Task directions
Print out the data that follows exactly, character for character, apart from the pictures.

Dataset entries
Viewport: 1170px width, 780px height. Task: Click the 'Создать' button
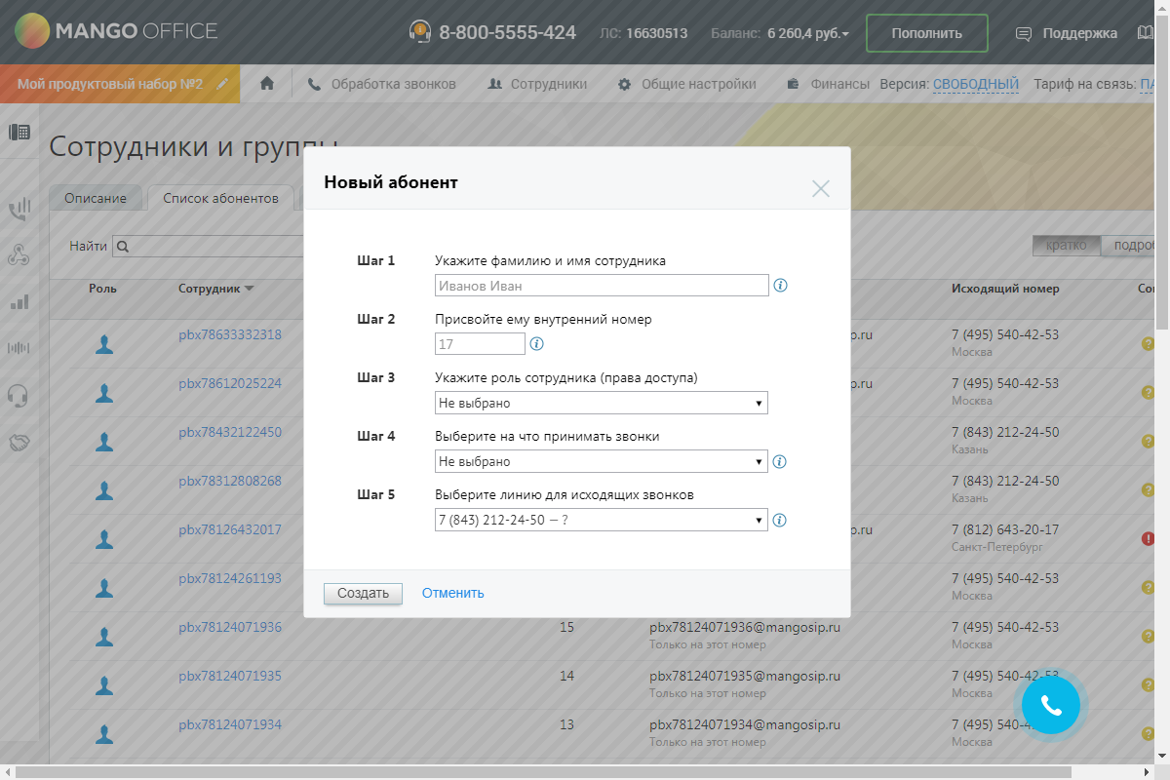(x=363, y=593)
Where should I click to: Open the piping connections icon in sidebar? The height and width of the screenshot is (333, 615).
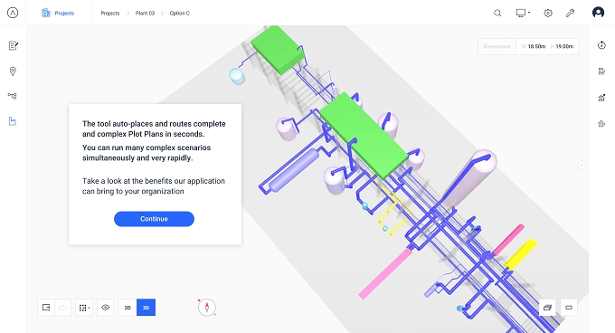13,96
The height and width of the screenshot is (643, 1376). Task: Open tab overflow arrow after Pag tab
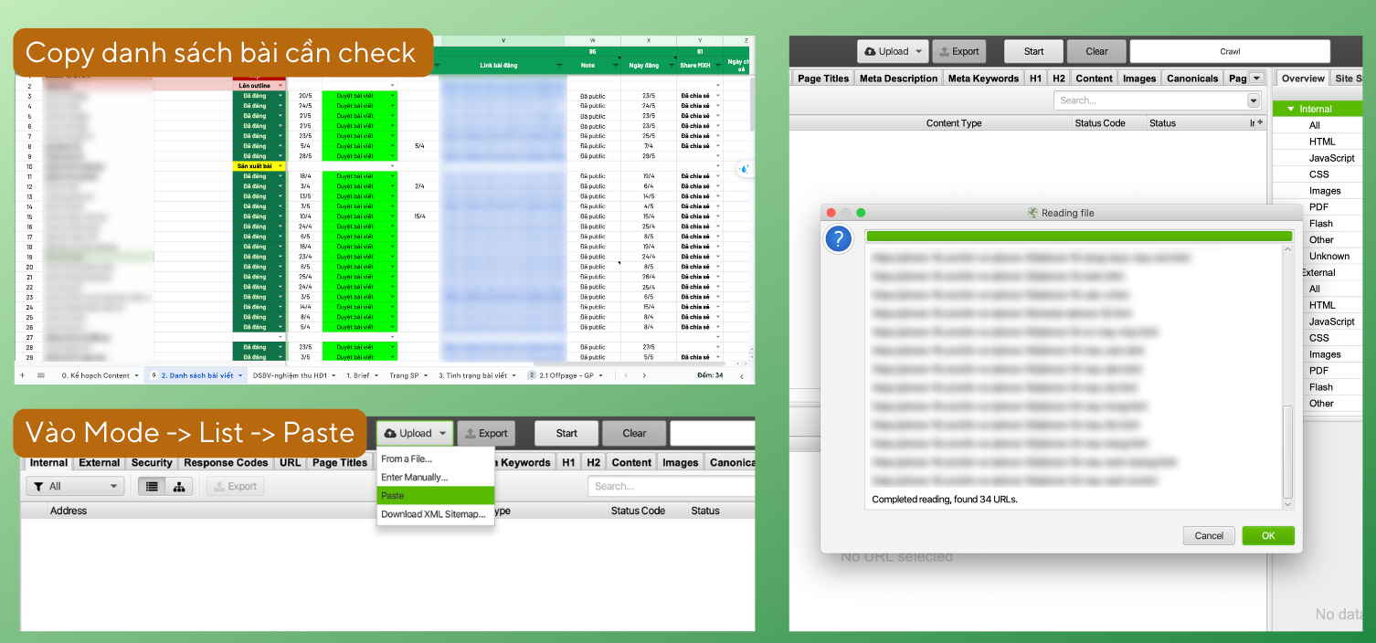(x=1257, y=79)
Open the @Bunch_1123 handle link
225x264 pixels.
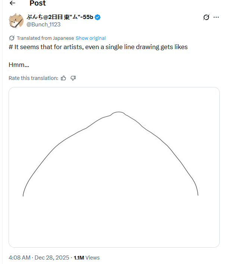(43, 25)
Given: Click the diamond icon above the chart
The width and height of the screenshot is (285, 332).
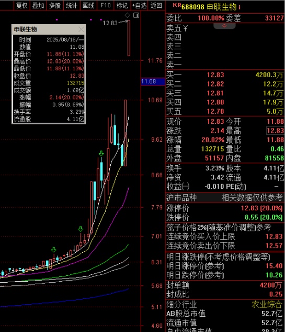Looking at the screenshot, I should tap(127, 15).
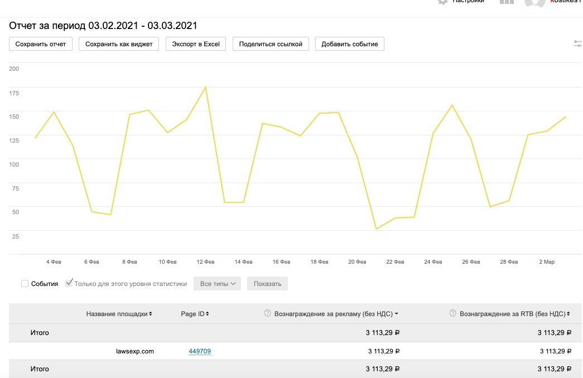Sort by Название площадки column
The width and height of the screenshot is (583, 378).
[x=119, y=314]
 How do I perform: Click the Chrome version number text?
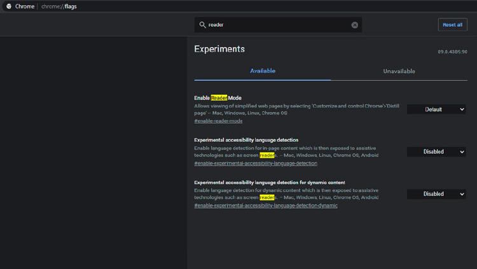click(x=452, y=51)
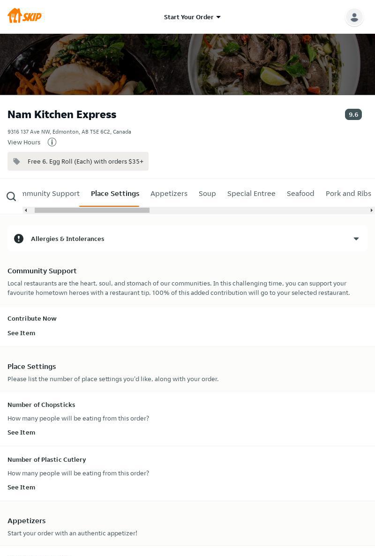The width and height of the screenshot is (375, 556).
Task: Click the allergies warning icon
Action: [x=19, y=239]
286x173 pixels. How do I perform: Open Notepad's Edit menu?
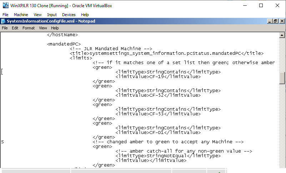(x=15, y=28)
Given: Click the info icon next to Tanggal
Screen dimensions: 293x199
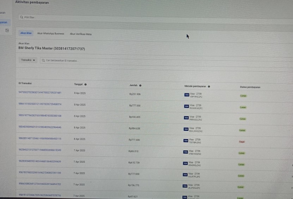Looking at the screenshot, I should [86, 85].
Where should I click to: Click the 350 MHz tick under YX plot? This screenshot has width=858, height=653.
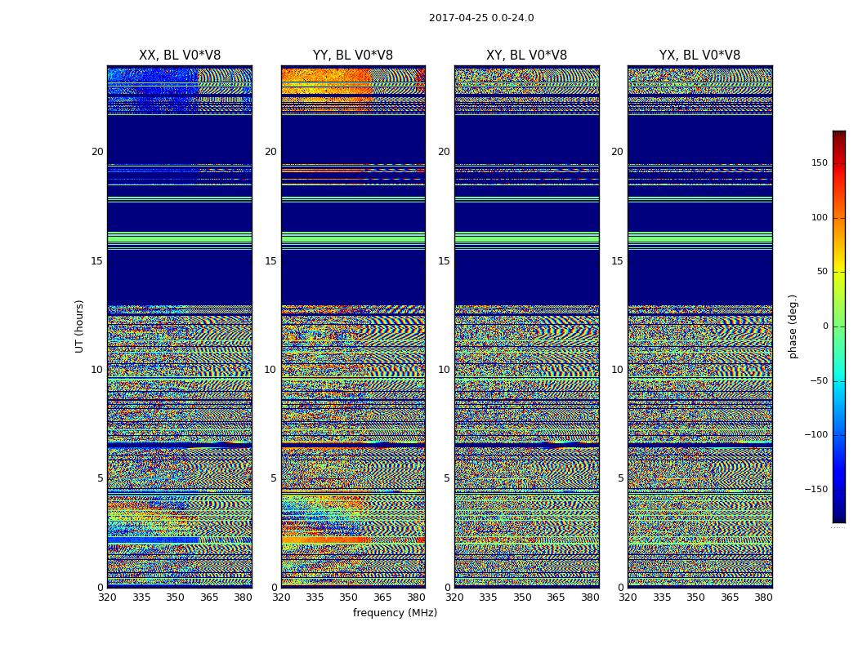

Your response
Viewport: 1170px width, 780px height. Task: Click the 'Создать' button
(x=363, y=593)
Where should I click to: Open the piping connections icon in sidebar? The height and width of the screenshot is (333, 615).
13,96
The height and width of the screenshot is (643, 1376). Task: Open tab overflow arrow after Pag tab
(x=1257, y=79)
Open the @Bunch_1123 handle link
225x264 pixels.
(43, 25)
Given: Click the diamond icon above the chart
The width and height of the screenshot is (285, 332).
Looking at the screenshot, I should tap(127, 15).
Sort by Название площадки column
The width and height of the screenshot is (583, 378).
[x=119, y=314]
 How do I perform: Click the Chrome version number text?
click(x=452, y=51)
The width and height of the screenshot is (375, 556).
Task: Click the allergies warning icon
Action: [x=19, y=239]
286x173 pixels. How do I perform: Open Notepad's Edit menu?
(x=15, y=28)
Given: Click the info icon next to Tanggal
Screen dimensions: 293x199
Looking at the screenshot, I should [86, 85].
Where should I click to: Click the 350 MHz tick under YX plot? This screenshot has width=858, height=653.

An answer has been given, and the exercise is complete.